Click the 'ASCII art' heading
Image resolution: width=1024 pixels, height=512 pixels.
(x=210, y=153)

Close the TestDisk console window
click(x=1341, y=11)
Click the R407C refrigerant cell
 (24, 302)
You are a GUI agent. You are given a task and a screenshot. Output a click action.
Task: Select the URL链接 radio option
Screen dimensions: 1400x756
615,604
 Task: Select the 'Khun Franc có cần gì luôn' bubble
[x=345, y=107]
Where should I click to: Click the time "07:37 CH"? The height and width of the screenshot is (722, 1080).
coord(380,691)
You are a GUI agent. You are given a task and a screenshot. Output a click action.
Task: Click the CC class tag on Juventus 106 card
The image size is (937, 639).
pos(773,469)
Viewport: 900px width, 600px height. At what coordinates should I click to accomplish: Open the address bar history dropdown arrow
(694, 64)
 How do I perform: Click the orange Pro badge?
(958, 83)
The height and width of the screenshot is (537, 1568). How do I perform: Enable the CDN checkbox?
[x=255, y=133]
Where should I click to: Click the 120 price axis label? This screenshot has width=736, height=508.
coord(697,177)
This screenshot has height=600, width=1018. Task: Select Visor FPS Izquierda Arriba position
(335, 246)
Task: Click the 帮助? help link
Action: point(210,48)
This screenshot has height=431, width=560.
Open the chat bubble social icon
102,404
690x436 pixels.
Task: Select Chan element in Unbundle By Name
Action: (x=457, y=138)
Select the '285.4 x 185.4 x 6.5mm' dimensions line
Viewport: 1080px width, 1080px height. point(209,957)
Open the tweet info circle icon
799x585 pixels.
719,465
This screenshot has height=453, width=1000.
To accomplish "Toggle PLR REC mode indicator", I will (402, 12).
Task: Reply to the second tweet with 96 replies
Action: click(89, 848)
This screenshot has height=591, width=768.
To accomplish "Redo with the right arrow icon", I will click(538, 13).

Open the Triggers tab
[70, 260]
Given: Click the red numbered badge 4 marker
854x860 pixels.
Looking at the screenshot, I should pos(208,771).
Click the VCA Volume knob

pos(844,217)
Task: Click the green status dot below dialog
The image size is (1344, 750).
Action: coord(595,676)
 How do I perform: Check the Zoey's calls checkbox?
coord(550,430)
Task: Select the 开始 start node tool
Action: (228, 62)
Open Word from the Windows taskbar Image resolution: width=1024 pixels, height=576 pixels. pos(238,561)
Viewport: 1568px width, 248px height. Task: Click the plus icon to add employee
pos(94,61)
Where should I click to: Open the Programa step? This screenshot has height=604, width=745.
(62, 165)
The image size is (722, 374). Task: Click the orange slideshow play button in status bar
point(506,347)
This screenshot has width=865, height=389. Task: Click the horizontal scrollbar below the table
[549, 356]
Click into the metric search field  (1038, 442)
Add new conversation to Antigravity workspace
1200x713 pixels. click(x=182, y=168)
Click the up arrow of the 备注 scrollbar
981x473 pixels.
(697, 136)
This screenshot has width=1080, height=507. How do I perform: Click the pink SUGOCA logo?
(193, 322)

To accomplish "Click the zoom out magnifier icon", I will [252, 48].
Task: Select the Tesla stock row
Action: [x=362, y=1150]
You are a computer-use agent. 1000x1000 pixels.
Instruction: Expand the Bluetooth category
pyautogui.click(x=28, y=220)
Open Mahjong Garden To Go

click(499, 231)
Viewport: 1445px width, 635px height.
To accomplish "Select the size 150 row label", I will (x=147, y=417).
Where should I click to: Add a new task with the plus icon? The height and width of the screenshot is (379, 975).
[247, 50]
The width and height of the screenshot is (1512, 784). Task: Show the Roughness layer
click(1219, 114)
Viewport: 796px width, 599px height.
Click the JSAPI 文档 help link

□ □ □ □

[Problem statement]:
Include the first line, the line containing "Task: Click the CC", and every line between them, copied exactly from the material above; output no other line.

[Solution below]:
Click the 'ASCII art' heading
Image resolution: width=1024 pixels, height=512 pixels.
(x=210, y=153)

Close the TestDisk console window
click(x=1341, y=11)
Click the R407C refrigerant cell
 (24, 302)
You are a GUI agent. You are given a task and a screenshot. Output a click action.
Task: Select the URL链接 radio option
Screen dimensions: 1400x756
615,604
 Task: Select the 'Khun Franc có cần gì luôn' bubble
[x=345, y=107]
Where should I click to: Click the time "07:37 CH"? The height and width of the screenshot is (722, 1080).
coord(380,691)
You are a GUI agent. You are given a task and a screenshot. Output a click action.
Task: Click the CC class tag on Juventus 106 card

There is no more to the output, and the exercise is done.